比特率就是文件长度除以时长，比如源文件是17 MiB，时长是4分43秒，先将MiB转换成b，17(MiB)*1024*1024*8 = 14260633(b)，随后将时间转换成秒 4分43秒 = 283秒，最后用文件长比上时长 (142606336 / 283) * 1000 = 503.909..四舍五入后约等于 504(Kbps)，这里需要注意两点一个就是MiB和MB的区别，前者是以1024进位，而后者是以1000进位，另一个就是为什么我没有将MiB换算成Kib直接除以283秒计算比特率，原因就在于网络传输一般都是以1000进位的，如果不彻底将文件长度从MiB换算成b再计算的话，就会因为Kib中的K是以1024进位，而Kbps是中的K是以1000进位的原因而影响到最后计算出来的比特率的准确性。

当播放一部电影或者一个track的时候，对应的media handler必须能够正确的解析数据流，对一定的时间获取对应的媒体数据。如果是视频媒体， media handler可能会解析多个atom，才能找到给定时间的sample的大小和位置。具体步骤如下：

1．确定时间，相对于媒体时间坐标系统

2．检查time-to-sample atom来确定给定时间的sample序号。

3．检查sample-to-chunk atom来发现对应该sample的chunk。

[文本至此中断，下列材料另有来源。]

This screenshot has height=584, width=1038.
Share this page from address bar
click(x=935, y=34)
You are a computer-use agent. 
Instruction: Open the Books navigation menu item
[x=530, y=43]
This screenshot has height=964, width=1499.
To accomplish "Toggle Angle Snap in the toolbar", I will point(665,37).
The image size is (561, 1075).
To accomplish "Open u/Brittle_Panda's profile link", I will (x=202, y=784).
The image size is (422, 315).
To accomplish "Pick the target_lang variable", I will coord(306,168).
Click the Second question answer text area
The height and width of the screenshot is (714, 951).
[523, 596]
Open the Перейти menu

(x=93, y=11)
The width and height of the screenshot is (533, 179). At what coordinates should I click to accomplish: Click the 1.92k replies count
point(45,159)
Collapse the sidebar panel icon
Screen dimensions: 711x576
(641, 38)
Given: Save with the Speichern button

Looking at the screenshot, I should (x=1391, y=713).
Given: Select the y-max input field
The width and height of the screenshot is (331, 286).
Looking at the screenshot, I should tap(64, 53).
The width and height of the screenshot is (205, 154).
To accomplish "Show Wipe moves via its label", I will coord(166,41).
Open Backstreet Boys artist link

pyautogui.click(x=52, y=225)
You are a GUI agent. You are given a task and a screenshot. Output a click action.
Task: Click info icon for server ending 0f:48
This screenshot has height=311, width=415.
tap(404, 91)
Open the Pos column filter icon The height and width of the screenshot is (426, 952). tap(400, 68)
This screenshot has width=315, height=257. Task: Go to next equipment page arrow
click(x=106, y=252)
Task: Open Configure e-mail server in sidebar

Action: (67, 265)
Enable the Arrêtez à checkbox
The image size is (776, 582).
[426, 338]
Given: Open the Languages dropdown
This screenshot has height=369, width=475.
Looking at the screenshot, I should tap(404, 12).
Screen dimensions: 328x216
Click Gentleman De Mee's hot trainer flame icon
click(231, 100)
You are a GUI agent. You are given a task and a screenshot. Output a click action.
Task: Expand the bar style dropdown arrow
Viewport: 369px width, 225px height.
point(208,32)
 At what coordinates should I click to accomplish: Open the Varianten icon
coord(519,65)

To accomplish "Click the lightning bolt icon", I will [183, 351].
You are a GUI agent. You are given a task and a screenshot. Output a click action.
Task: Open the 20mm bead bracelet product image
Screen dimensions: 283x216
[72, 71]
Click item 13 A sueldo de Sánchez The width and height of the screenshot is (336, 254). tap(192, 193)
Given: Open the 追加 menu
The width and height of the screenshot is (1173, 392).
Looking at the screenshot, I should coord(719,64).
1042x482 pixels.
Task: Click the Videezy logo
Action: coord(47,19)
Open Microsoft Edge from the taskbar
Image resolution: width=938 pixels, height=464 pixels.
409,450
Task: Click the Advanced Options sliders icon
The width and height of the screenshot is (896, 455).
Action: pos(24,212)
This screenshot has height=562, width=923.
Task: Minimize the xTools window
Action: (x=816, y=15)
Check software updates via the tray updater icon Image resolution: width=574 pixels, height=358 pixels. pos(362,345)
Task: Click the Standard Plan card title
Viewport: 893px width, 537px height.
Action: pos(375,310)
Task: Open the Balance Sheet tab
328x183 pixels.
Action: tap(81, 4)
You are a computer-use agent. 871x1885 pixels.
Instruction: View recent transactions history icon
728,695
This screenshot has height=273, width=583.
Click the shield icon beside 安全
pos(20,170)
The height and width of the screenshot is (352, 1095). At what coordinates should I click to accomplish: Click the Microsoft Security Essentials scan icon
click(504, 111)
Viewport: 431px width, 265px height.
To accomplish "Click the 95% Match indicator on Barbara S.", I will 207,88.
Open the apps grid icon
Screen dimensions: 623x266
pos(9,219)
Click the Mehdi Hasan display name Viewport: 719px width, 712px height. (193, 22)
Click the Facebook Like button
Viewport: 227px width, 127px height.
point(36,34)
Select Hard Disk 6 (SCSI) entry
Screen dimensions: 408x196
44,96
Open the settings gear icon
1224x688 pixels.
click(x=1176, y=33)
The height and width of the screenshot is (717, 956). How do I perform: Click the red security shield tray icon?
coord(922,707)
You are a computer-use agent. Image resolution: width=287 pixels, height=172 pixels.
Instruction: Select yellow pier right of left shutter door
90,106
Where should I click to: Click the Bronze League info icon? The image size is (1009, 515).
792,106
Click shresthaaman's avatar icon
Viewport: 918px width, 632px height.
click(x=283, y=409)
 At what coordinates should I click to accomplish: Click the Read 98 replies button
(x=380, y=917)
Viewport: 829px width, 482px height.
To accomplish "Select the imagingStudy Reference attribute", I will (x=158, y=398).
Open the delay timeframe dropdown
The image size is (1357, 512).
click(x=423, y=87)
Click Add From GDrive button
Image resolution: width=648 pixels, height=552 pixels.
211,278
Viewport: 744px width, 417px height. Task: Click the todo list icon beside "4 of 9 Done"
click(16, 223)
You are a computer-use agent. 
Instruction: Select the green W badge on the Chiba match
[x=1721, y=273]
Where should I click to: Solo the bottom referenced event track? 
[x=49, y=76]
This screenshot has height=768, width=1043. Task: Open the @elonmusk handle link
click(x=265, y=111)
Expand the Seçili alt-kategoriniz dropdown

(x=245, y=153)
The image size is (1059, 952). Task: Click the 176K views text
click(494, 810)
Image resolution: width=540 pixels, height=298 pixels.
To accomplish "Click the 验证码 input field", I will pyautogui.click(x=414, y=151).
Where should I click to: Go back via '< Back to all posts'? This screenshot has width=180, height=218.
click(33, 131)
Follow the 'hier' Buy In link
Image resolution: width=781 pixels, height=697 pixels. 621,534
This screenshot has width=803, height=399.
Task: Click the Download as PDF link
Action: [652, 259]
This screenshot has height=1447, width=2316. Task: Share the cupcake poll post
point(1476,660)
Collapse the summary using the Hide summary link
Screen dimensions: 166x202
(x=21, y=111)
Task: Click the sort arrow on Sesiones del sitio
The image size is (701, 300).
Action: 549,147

4．从chunk offset atom中提取该trunk的偏移量。

5．利用sample size atom找到sample在trunk内的偏移量和sample的大小。

例如，如果要找第1秒的视频数据，过程如下：

1．第1秒的视频数据相对于此电影的时间为600

2．检查time-to-sample atom，得出每个sample的duration是40，从而得出需要寻找第600/40 = 15 + 1 = 16个sample

3．检查sample-to-chunk atom，得到该sample属于第5个chunk的第一个sample，该chunk共有4个sample

4．检查chunk offset atom找到第5个trunk的偏移量是20472

5．由于第16个sample是第5个trunk的第一个sample，所以不用检查sample size atom，trunk的偏移量即是该sample的偏移量20472。如果是这个trunk的第二个sample，则从sample size atom中找到该trunk的前一个sample的大小，然后加上偏移量即可得到实际位置。

6．得到位置后，即可取出相应数据进行解码，播放

查找过程与查找sample的过程非常类似，只是需要利用sync sample atom来确定key frame的sample序号

确定给定时间的sample序号
检查sync sample atom来发现这个sample序号之后的key frame
检查sample-to-chunk atom来发现对应该sample的chunk
从chunk offset atom中提取该trunk的偏移量
利用sample size atom找到sample在trunk内的偏移量和sample的大小

Seeking主要是利用sample table box里面包含的子box来实现的，还需要考虑edit list的影响。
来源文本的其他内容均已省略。